Zbigniew Brzezinski (born March 28, 1928 in Warsaw, Poland) is a Polish American political scientist, geostrategist, and statesman who served as United States National Security Advisor to President Jimmy Carter from 1977 to 1981.
Major foreign policy events during his term of office included the normalization of relations with the People’s Republic of China (and the severing of ties with the Republic of China), the signing of the second Strategic Arms Limitation Treaty (SALT II), the brokering of the Camp David Accords, the transition of Iran from an important US client state to an anti-Western Islamic Republic, encouraging dissidents in Eastern Europe and emphasizing certain human rights in order to undermine the influence of the Soviet Union, the financing of the mujahideen in Afghanistan in response to the Soviet deployment of forces there (allegedly either to help deter a Russian invasion, or to deliberately increase the chance of such an intervention occurring—or for both contradictory reasons simultaneously being embraced by separate US officials) and the arming of these rebels to counter the Soviet invasion.
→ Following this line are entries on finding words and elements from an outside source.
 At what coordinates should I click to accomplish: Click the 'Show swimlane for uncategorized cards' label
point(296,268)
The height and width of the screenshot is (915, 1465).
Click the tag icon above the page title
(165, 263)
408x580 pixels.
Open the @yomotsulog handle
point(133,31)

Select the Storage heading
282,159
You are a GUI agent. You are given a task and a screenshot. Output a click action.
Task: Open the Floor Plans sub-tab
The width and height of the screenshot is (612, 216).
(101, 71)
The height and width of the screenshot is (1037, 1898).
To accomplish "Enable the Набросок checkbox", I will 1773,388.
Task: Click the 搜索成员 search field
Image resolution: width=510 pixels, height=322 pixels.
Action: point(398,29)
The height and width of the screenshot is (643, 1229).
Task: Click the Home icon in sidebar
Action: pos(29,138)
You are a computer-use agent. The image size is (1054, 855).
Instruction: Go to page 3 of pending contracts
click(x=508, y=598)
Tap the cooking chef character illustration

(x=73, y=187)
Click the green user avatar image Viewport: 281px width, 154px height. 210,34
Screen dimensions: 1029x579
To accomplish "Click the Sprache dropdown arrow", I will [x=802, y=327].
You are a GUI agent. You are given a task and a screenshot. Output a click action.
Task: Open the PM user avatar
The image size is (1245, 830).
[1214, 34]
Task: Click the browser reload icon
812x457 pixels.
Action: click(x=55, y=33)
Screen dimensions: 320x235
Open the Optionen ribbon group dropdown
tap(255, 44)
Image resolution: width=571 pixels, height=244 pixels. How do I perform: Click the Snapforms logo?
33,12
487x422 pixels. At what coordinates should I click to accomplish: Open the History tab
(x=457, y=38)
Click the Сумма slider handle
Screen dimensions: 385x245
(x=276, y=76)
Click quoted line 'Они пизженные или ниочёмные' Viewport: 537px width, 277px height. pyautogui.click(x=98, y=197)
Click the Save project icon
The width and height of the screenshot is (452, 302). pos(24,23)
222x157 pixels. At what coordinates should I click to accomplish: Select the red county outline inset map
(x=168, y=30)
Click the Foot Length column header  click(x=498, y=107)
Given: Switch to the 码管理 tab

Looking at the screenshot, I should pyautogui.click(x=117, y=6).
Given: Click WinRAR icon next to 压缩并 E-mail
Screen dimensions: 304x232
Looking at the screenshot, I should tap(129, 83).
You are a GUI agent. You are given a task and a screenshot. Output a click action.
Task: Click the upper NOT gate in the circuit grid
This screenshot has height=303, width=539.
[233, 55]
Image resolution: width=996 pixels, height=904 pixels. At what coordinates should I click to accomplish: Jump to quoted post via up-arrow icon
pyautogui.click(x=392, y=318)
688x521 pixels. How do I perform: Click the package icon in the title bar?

He was chosen by Barack Obama’s as top Foreign Policy Advisor on the Middle East, and is also a scholar at the Center for Strategic and International Studies, and a member of various boards and councils, including the International Crisis Group.
Early Life and Education
Brzezinski is the son of Leonia Roman and Tadvsz Brzezinski. He came to the United States in 1938 and was naturalized in 1958. He married Emilie Benes. He is an alumnus of McGill University of Canada (B.A., 1949) and Harvard University (M.A., 1950; Ph.D., 1953).
From 1953 until 1960, Brzezinski was at Harvard University in the Russian Research Center and the Center for International Affairs. He served as an instructor and assistant professor of government, a research fellow, a research associate, and a consultant. From 1960 until 1966, he was on the faculty of Columbia University as an associate professor and professor of public law and government. While at Columbia, he was also the director of the University’s Research Institute on Communist Affairs and was a faculty member of the University’s Russian Institute.
In 1962, Brzezinski became a consultant to the Rand Corporation, a “think factory” which, since 1946, has held research contracts financed mainly by the U.S. Air Force, but also by the Atomic Energy Commission, the National Aeronautics and Space Administration, and the Defense Department. It was also in 1962 that Brzezinski became a consultant to the State Department and, in 1966, he relinquished his faculty position at Columbia to become a member of the State Department’s Policy Planning Council.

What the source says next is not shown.